The first strand of risk management will include placing more resources in the sites, as even dealing with their original 7 patients tends to strain their capability to resource the visits. Now dealing with 24 is going to be tough.

The second strand of risk management is to generate referrals to the site to ensure they meet their target of 24 patients, by recruiting patients from non-site sources. There are already many ways of doing this in fact, some old and some new. The old guard (tried and tested may be good way of describing them) is to approach brokerage sites on which patients register their interest in trials, or to use prescribing data or something similar to identify where the patients are and direct focused advertising to reach them, or to do more general advertising to patient groups of various sorts. The new guard (bright and shiny new tools – interesting and full of potential but as yet unproven in scale) are social media based using big data analytical tools or focused on recruiting physicians willing to refer patients. The big data systems use data from sources such as Twitter or other social media systems to create big databases against which complex queries can be run to determine if the ‘tweeter’ may be a potential patient for a trial and then to create profiles for these patients that can be used to drive both density mapping to help determine where to place sites and to create focused advertising to reach out to potential patients using tools such as Facebook, Twitter or Google to get customised advertising at low cost. The physician recruitment systems are based on identification of physicians interested in research through various means including big data analysis of the sites and their staff social media output, and then using similar social media or other more traditional methods to reach out to them and engage them in a conversation intended to encourage participation in your trials. Each approach has advantages and disadvantages, essentially based on how many patients they reach with the right condition, how much screening data can you gather to refer ‘good fit’ patients to sites, how interested in trials are the patients you reach and how can you simplify the referral process? 

So far take up of these services seems modest but seems to be growing fast, and many customers and service providers report to us a lack of ability to covert a potential patient into a trial subject.  This is certainly a multifactorial problem, but it does indicate a synergy may be possible with community-based trials. Many of the identified patients must live far away from the sites and so those tools designed to bring distant patients into trial will have a synergistic effect when applied with these other recruitment tools. Essentially, using our service as an example, if we can increase the sites own patient population able to consider participation by 50% we should be able to do the same for the patients identified from other sources.

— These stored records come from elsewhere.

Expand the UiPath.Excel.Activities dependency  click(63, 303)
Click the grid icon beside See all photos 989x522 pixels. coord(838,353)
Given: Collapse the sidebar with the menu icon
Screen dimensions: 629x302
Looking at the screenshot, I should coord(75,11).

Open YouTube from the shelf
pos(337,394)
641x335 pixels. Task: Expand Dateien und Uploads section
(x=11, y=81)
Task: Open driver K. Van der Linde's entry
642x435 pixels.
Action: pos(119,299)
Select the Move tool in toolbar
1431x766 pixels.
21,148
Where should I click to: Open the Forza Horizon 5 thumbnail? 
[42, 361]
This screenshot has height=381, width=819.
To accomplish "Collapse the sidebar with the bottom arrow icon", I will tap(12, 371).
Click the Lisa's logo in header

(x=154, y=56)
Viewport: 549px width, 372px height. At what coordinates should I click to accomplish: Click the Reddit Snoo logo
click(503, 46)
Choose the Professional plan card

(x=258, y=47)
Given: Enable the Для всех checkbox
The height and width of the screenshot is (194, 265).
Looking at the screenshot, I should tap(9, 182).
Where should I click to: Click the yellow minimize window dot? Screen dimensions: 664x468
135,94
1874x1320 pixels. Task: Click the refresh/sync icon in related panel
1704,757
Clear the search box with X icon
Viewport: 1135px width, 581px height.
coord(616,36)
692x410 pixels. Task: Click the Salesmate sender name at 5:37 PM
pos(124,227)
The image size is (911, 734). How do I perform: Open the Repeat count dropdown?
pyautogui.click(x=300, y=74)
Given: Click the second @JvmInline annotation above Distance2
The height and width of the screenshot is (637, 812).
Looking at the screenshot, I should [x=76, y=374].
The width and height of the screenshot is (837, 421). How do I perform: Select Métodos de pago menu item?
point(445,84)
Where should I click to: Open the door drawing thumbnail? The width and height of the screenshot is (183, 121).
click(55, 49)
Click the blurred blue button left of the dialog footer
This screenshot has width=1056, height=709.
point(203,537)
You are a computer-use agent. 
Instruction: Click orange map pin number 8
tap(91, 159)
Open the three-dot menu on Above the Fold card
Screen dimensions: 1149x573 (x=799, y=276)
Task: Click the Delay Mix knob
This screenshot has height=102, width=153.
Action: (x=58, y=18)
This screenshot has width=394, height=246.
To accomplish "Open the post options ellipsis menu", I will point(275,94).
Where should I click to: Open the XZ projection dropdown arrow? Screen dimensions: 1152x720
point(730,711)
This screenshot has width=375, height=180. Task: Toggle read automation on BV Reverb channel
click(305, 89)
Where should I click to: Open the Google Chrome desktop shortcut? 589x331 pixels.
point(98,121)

This itself introduces new challenges to these sites, who now have to look after the patients referred to them as well as coping with the extra work they create by being in the trial – yet more resources as well as systems and communication channels to look after distant patients in volume. The challenges are all practical and logistical, but no less troublesome for that, and there is little innovation in the pipeline designed to address them.

The tools designed to tackle this facet of virtual trials are the most complex and the most challenging as the complexities of the referral process are vast and the ability of patients and service providers to navigate them remains limited. It will be a slow development process, but a certain amount of referral patients is likely to remain a key risk mitigation strategy of trials and it is clear that the community-based tools can support this element as well as the site direct sourced patients, driving development in all areas slowly forward.

Of course – there are other solutions in development all the time. Watch this space.